++++ Material provided
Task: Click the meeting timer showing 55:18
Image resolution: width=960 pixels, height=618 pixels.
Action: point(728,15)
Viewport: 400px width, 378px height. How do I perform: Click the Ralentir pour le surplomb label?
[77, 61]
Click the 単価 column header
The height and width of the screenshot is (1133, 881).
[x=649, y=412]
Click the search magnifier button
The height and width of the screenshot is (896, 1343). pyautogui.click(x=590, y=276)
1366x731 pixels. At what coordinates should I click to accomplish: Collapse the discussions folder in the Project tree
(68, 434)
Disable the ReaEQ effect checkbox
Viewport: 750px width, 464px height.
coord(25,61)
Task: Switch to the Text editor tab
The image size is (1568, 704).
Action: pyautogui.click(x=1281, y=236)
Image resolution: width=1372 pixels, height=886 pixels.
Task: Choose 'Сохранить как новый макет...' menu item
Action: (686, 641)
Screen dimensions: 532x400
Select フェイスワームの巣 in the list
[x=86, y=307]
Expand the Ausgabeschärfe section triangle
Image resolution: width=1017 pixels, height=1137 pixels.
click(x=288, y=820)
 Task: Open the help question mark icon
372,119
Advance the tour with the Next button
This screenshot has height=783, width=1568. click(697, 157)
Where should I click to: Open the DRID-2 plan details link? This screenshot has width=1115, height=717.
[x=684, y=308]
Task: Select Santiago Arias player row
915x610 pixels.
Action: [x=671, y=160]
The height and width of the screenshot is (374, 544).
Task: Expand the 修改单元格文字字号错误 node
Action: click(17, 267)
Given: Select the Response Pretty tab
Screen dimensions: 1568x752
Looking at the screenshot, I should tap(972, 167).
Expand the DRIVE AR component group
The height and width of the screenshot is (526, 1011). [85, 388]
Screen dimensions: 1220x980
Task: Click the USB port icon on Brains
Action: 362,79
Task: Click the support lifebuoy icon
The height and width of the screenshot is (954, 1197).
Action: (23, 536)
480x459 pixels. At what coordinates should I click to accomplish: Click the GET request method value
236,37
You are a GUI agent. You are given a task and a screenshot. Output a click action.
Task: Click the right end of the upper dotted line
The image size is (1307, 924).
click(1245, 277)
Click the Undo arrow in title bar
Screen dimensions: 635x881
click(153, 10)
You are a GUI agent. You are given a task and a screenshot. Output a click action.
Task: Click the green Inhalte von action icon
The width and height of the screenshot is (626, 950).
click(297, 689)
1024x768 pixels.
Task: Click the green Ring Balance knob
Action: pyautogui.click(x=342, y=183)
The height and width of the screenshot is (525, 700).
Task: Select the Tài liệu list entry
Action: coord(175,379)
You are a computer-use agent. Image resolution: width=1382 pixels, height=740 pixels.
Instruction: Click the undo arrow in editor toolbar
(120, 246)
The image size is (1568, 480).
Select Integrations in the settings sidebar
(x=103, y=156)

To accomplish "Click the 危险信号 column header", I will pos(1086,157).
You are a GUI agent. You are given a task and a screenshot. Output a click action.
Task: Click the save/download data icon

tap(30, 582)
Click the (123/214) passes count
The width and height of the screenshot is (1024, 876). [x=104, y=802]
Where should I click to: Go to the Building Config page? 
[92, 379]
++++++++
> _What you are asked to do_:
Each line must be given again exactly as written above.

> _Exercise response_:
Task: Click the meeting timer showing 55:18
Image resolution: width=960 pixels, height=618 pixels.
Action: point(728,15)
Viewport: 400px width, 378px height. How do I perform: Click the Ralentir pour le surplomb label?
[77, 61]
Click the 単価 column header
The height and width of the screenshot is (1133, 881).
[x=649, y=412]
Click the search magnifier button
The height and width of the screenshot is (896, 1343). pyautogui.click(x=590, y=276)
1366x731 pixels. At what coordinates should I click to accomplish: Collapse the discussions folder in the Project tree
(68, 434)
Disable the ReaEQ effect checkbox
Viewport: 750px width, 464px height.
coord(25,61)
Task: Switch to the Text editor tab
The image size is (1568, 704).
Action: pyautogui.click(x=1281, y=236)
Image resolution: width=1372 pixels, height=886 pixels.
Task: Choose 'Сохранить как новый макет...' menu item
Action: (686, 641)
Screen dimensions: 532x400
Select フェイスワームの巣 in the list
[x=86, y=307]
Expand the Ausgabeschärfe section triangle
Image resolution: width=1017 pixels, height=1137 pixels.
click(x=288, y=820)
 Task: Open the help question mark icon
372,119
Advance the tour with the Next button
This screenshot has height=783, width=1568. click(697, 157)
Where should I click to: Open the DRID-2 plan details link? This screenshot has width=1115, height=717.
[x=684, y=308]
Task: Select Santiago Arias player row
915x610 pixels.
Action: [x=671, y=160]
The height and width of the screenshot is (374, 544).
Task: Expand the 修改单元格文字字号错误 node
Action: click(17, 267)
Given: Select the Response Pretty tab
Screen dimensions: 1568x752
Looking at the screenshot, I should tap(972, 167).
Expand the DRIVE AR component group
The height and width of the screenshot is (526, 1011). [85, 388]
Screen dimensions: 1220x980
Task: Click the USB port icon on Brains
Action: 362,79
Task: Click the support lifebuoy icon
The height and width of the screenshot is (954, 1197).
Action: (23, 536)
480x459 pixels. At what coordinates should I click to accomplish: Click the GET request method value
236,37
You are a GUI agent. You are given a task and a screenshot. Output a click action.
Task: Click the right end of the upper dotted line
The image size is (1307, 924).
click(1245, 277)
Click the Undo arrow in title bar
Screen dimensions: 635x881
click(153, 10)
You are a GUI agent. You are given a task and a screenshot. Output a click action.
Task: Click the green Inhalte von action icon
The width and height of the screenshot is (626, 950).
click(297, 689)
1024x768 pixels.
Task: Click the green Ring Balance knob
Action: pyautogui.click(x=342, y=183)
The height and width of the screenshot is (525, 700).
Task: Select the Tài liệu list entry
Action: coord(175,379)
You are a computer-use agent. Image resolution: width=1382 pixels, height=740 pixels.
Instruction: Click the undo arrow in editor toolbar
(120, 246)
The image size is (1568, 480).
Select Integrations in the settings sidebar
(x=103, y=156)

To accomplish "Click the 危险信号 column header", I will pos(1086,157).
You are a GUI agent. You are given a task and a screenshot. Output a click action.
Task: Click the save/download data icon

tap(30, 582)
Click the (123/214) passes count
The width and height of the screenshot is (1024, 876). [x=104, y=802]
Where should I click to: Go to the Building Config page? 
[92, 379]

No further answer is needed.